Jotus spp. are small to medium-sized spiders, body length 3 to 8 mm, with a rounded, ovate to elongate-ovate abdomen. The head, viewed from above, is rectangular with the sides slightly curved, widest well behind the posterior lateral eyes. The carapace is high, rising to a peak at the posterior lateral eyes. The chelicerae have a single (unident) retromarginal tooth and two promarginal teeth. In males the first legs are longest and fringed. Jotus remus has a paddle-shaped extension of the third leg used in courtship signalling. Most males have a bright white patch of hair on the palpal patella, femur and tibia and white first tarsi.

The male’s palpal tibia has a single retro-lateral tibial apophysis with a blunt end. The tegulum is long, with a large proximal lobe. The thin, coiled embolus forms an anticlockwise circle in the distal third of the tegulum with an associated sclerite (‘conductor’).

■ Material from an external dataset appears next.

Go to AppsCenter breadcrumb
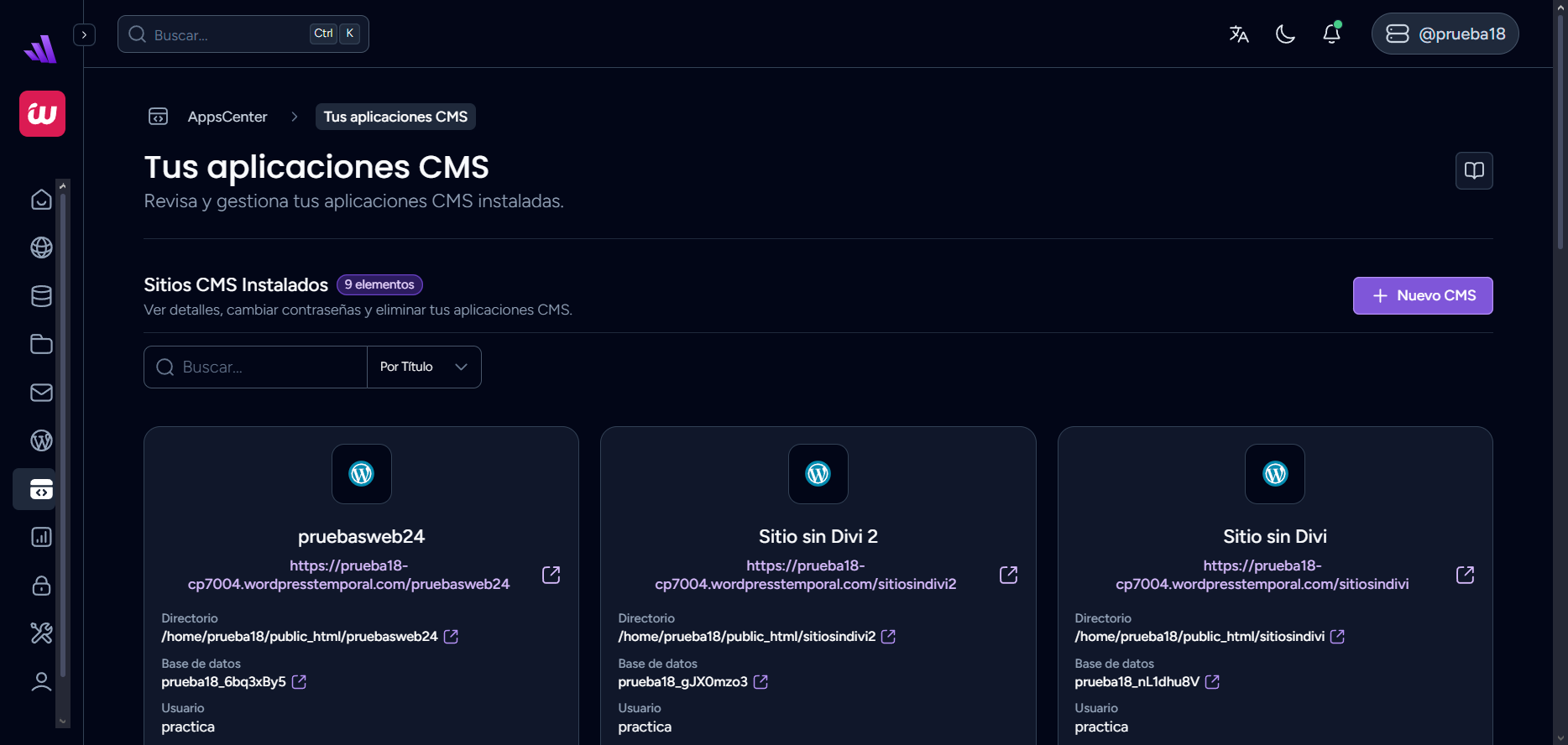The image size is (1568, 745). [227, 117]
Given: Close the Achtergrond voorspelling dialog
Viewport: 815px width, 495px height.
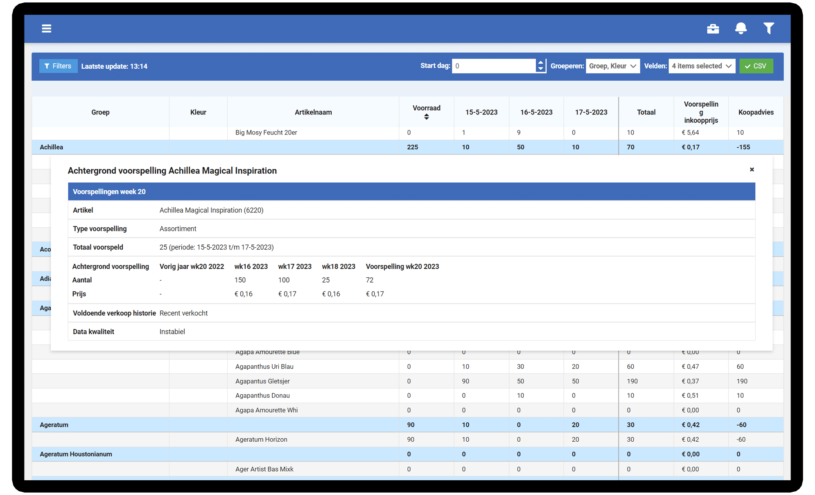Looking at the screenshot, I should pos(752,170).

The female has two epigynal atria with sclerotised guides. The copulatory openings are on the posterolateral edges of the atria. The insemination ducts are short and very wide, filling most of the area under the atria before joining the anterior edge of the spermathecae. The spermathecae are round, located posterior to the atria, close to the epigastric fold.


Jotus spp. are found in litter and on foliage in heathlands, woodlands and forests of eastern and western Australia ranging from coastal area with high rainfall to semi-desert and often seen around houses. The males have distinctive, often brightly coloured, ‘faces’ and palps, femurs and other leg parts. The anterior median eyes can be highly reflective, either green or blue.


Jotus spp. have been collected in temperate regions all across Australia including Tasmania. One species is found on Lord Howe Island.


Hawkeswood, T.J. 2003. Spiders of Australia: An introduction to their Classification, Biology and Distribution. Sofia : Pensoft 263 pp.

Otto, J.C. & Hill, D.E. 2012. Notes on Maratus Karsch 1878 and related jumping spiders from Australia, with five new species (Araneae: Salticidae: Euophryinae). Peckhamia 103.1, 1-81.

Richardson, B.J. & Żabka, M. 2016. Salticidae. Arachnida: Araneomorphae. Canberra, Australian Faunal Directory. Australian Biological Resources Study, at

Whyte, R. & Anderson, G. 2017. A Field Guide to Spiders of Australia. CSIRO Publishing: Clayton.

* The information sheet should be interpreted in the context of the associated diagrams and photographs. Diagrams explaining anatomical terms can be found in the ‘Salticidae’ pictures at the beginning of the list of genera.